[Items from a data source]
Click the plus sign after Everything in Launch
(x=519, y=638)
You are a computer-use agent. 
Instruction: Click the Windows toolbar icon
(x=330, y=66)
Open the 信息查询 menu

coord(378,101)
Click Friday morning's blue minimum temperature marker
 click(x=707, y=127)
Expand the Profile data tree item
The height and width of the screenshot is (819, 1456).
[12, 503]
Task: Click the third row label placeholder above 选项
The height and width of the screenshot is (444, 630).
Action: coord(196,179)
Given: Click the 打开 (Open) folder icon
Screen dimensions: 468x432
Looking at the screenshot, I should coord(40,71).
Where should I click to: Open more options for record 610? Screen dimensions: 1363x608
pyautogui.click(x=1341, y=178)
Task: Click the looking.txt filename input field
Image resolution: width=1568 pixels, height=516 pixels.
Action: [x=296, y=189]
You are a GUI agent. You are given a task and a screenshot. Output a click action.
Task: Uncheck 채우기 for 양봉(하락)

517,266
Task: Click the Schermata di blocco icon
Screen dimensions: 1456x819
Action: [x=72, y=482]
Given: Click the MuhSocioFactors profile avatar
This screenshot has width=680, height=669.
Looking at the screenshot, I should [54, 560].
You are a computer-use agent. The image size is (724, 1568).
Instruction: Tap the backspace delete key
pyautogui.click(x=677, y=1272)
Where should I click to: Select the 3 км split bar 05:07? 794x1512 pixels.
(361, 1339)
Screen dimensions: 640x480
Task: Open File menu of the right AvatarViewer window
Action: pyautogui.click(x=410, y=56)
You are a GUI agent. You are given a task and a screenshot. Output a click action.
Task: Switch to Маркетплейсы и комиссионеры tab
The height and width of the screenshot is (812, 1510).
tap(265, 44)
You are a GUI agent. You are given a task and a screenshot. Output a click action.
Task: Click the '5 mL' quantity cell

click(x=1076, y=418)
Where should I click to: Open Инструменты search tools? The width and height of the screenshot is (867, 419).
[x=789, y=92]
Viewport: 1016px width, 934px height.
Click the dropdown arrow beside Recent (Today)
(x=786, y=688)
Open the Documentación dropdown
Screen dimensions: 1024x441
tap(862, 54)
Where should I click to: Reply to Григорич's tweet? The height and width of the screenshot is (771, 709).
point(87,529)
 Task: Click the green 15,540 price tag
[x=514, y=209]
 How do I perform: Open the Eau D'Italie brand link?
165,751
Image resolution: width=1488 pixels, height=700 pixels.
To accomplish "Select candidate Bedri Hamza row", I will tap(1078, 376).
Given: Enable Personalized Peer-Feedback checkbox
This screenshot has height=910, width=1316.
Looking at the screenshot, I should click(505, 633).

_ACTION ITEM_
All lines from the beginning of the entries through the line marked "Viewport: 1016px width, 934px height." are to be output exactly; nothing else belongs in the answer.

_RESPONSE TO THIS TASK_
Click the plus sign after Everything in Launch
(x=519, y=638)
You are a computer-use agent. 
Instruction: Click the Windows toolbar icon
(x=330, y=66)
Open the 信息查询 menu

coord(378,101)
Click Friday morning's blue minimum temperature marker
 click(x=707, y=127)
Expand the Profile data tree item
The height and width of the screenshot is (819, 1456).
[12, 503]
Task: Click the third row label placeholder above 选项
The height and width of the screenshot is (444, 630).
Action: coord(196,179)
Given: Click the 打开 (Open) folder icon
Screen dimensions: 468x432
Looking at the screenshot, I should coord(40,71).
Where should I click to: Open more options for record 610? Screen dimensions: 1363x608
pyautogui.click(x=1341, y=178)
Task: Click the looking.txt filename input field
Image resolution: width=1568 pixels, height=516 pixels.
Action: [x=296, y=189]
You are a GUI agent. You are given a task and a screenshot. Output a click action.
Task: Uncheck 채우기 for 양봉(하락)

517,266
Task: Click the Schermata di blocco icon
Screen dimensions: 1456x819
Action: [x=72, y=482]
Given: Click the MuhSocioFactors profile avatar
This screenshot has width=680, height=669.
Looking at the screenshot, I should [54, 560].
You are a computer-use agent. The image size is (724, 1568).
Instruction: Tap the backspace delete key
pyautogui.click(x=677, y=1272)
Where should I click to: Select the 3 км split bar 05:07? 794x1512 pixels.
(361, 1339)
Screen dimensions: 640x480
Task: Open File menu of the right AvatarViewer window
Action: pyautogui.click(x=410, y=56)
You are a GUI agent. You are given a task and a screenshot. Output a click action.
Task: Switch to Маркетплейсы и комиссионеры tab
The height and width of the screenshot is (812, 1510).
tap(265, 44)
You are a GUI agent. You are given a task and a screenshot. Output a click action.
Task: Click the '5 mL' quantity cell

click(x=1076, y=418)
Where should I click to: Open Инструменты search tools? The width and height of the screenshot is (867, 419).
[x=789, y=92]
Viewport: 1016px width, 934px height.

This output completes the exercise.